Riley: I hope so. I think I would’ve understood him. Having done this, I’d have a better idea how to approach him. There were several directors he was really inspired by. Kazan, for one. Gillo Pontecorvo, even though they had a very abrasive relationship on set. I think he had a lot of respect for Bertolucci, even though he felt that Bertolucci might have misled him in taking him down a path he didn’t want to go down in revealing the contents of his soul. And probably Coppola. Those four directors were the most important to him. What he liked about them was their ambition and the fact that they would understand his predicament, the risks and insecurities of the actor. That’s the kind of stuff I’d employ working with him professionally. He had a great sense of humor. It was very ironic, playful and silly. He knew when to have fun and share a joke. That shows you’ve got some perspective on life.

Filmmaker: Do you believe his story about rewriting the script of Apocalypse Now?

Riley: Totally! I know because I’ve listened to those tapes. I love Coppola and I love Apocalypse Now and The Godfather, but Brando’s got every right to say that and be angry. From my research, when you watch Hearts of Darkness, there’s a slight anomaly where Coppola says “We didn’t have a script, we had nothing.” What do you do when you have a whole production crew? Do you do rewrites for several months or improvisations with Marlon Brando? He says this in Hearts of Darkness. Suddenly, the production overran by two weeks. I would hazard that Brando was the only sober person on the set at that point. He had his addictions, but he arrived fully prepped.

I’ve talked to one of his personal assistants. She saw Heart of Darkness on his bed before he left. It was Brando’s decision to shave his head. He wasn’t overweight when he turned up. He was chunky but it wasn’t worth  too much discussion. All the stuff that Kurtz says is Brando riffing on the nature of good and evil. I’ve got hours of him just talking in the voice of Kurtz, over and over, and trying to make him logical in his evil. If you see the original script for Apocalypse Now, Brando’s character is more a reprobate, as he called him. He’s  surrounded by concubines and he was living a more lavish lifestyle Brando said he’s the heart of darkness, pure evil. I can see why Brando was upset at Coppola, because he wrote act three. He was a very good writer, ad-libber. He was very spontaneous. I saw the correspondence between and Coppola  and Brando, apologizing for that Life article [in which Coppola blamed Brando for the film’s production problems] and saying that Coppola was taken out of context. Brando could be difficult to directors, but he gave a lot of himself to that character. I think he deserved to respond to it.

Filmmaker: Did working with Showtime make it easier to clear footage?

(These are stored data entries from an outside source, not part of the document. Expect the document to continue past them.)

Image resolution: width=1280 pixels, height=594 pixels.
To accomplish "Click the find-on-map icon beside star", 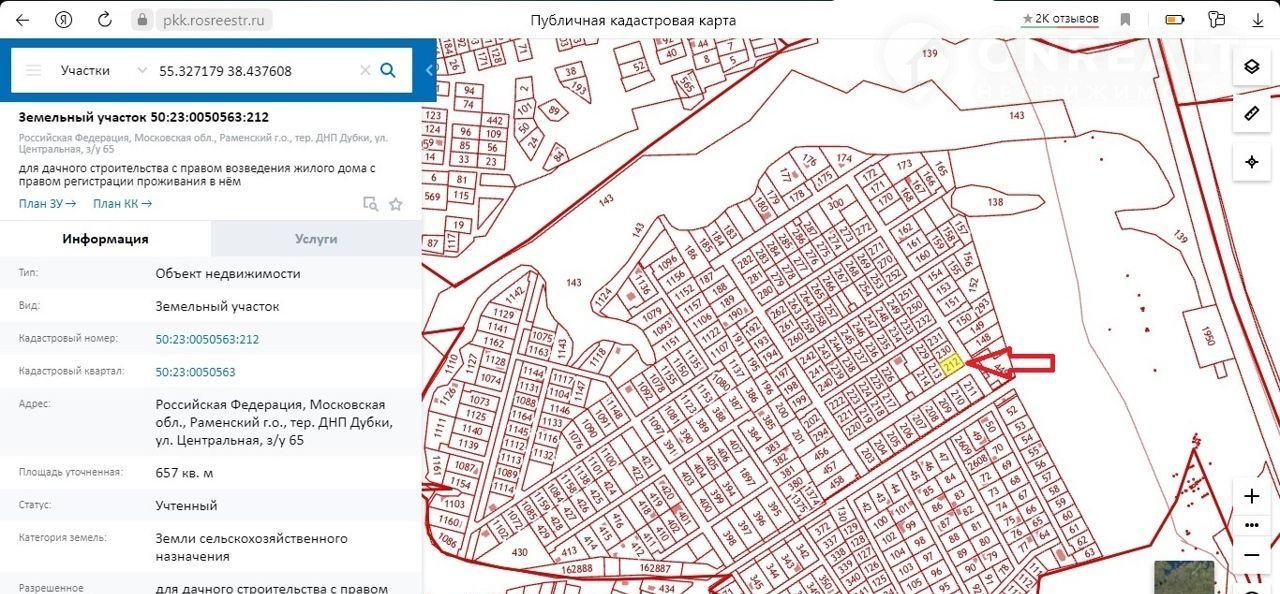I will coord(371,204).

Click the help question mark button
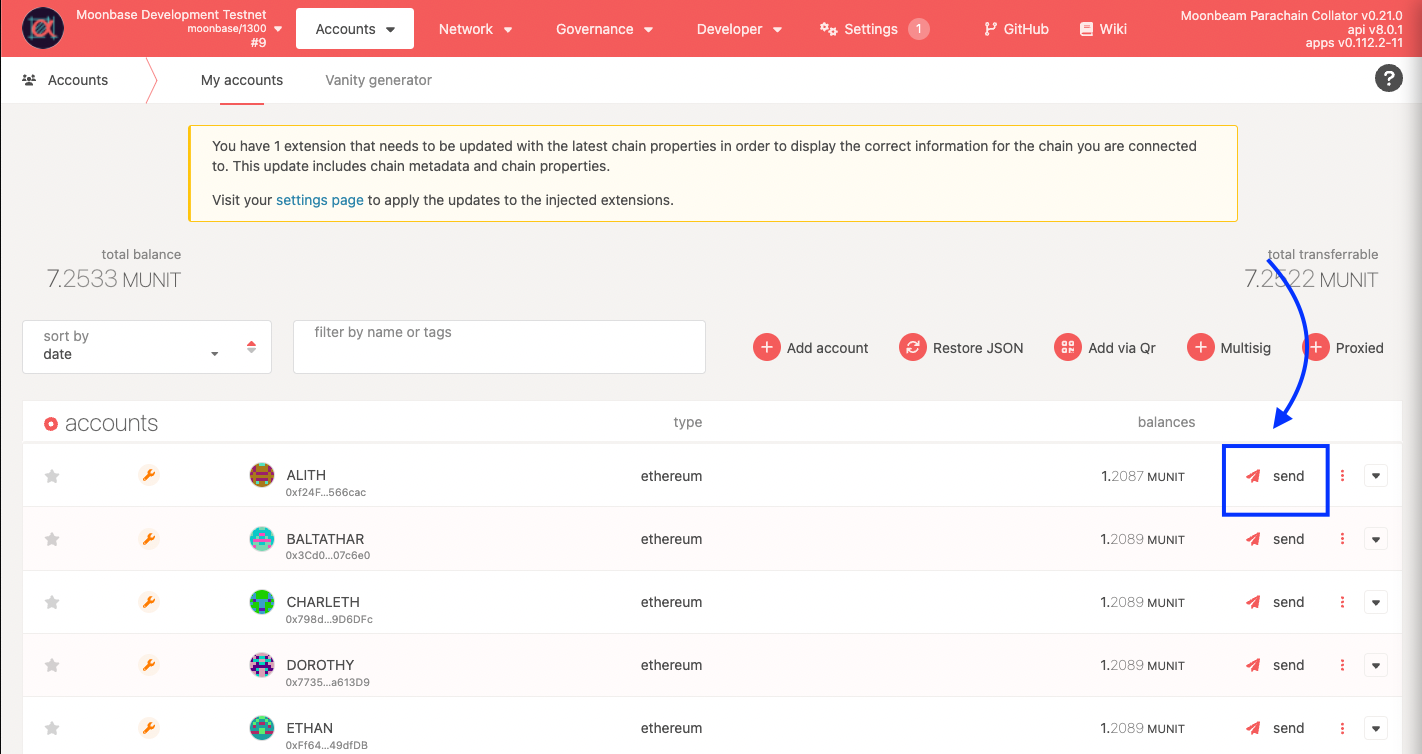1389,78
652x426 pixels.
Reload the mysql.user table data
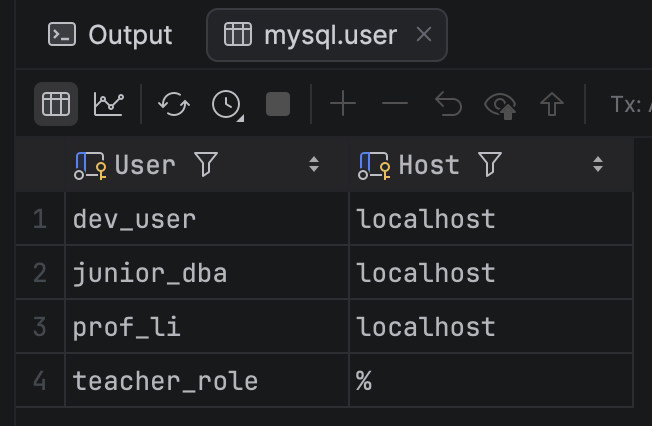pos(174,104)

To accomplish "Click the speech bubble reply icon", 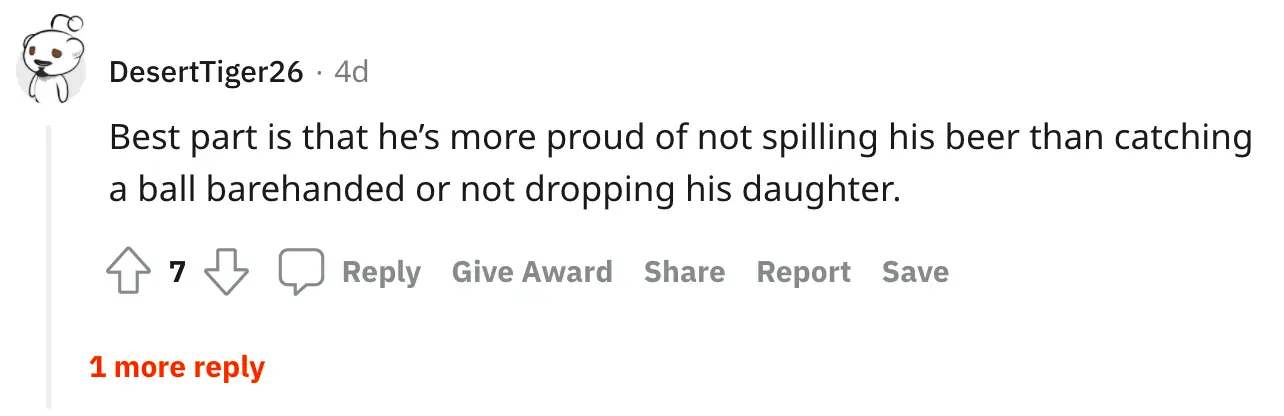I will [x=300, y=272].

Riley: Yes. A lot of those conversations were had by Passion Pictures, my producers in London, especially about trying to clear film footage. You can imagine having to pay umpteen thousand dollars per minute. I don’t know the exact ins and outs. In some respects, if you’re supposed by big studios like Showtime and Universal, people think you’ve got tons of money, so it can work against you. The producer got on the phone to a lot of the studios and talked about the merit of the piece, and the price came down to something we can afford. There was a lot of discussion and negotiation.

Filmmaker: I got the feeling that Brando tended to alternate between cycles of excitement and cynicism about acting. Is that your sense too?

Riley: Very much so. Even in the same day, not just over the course of his career. As a young man, he was very idealistic and it was all about the light and truth. That social realism was pushed on him by Stella and was pushed away for many reasons. He got involved with films with a message, and that message got diluted. Holllywood’s agenda was really about money. He thought he was vilified and blamed by Hollywood. He found acting difficult at times. He felt that humans were essentially violent creatures struggling to overcome our natures. There were many reasons why he’d slip towards the abyss and move towards the dark. Kurtz’s character shows the breadth of Brando’s experience. I think he always wanted to be hopeful, but he would often despair.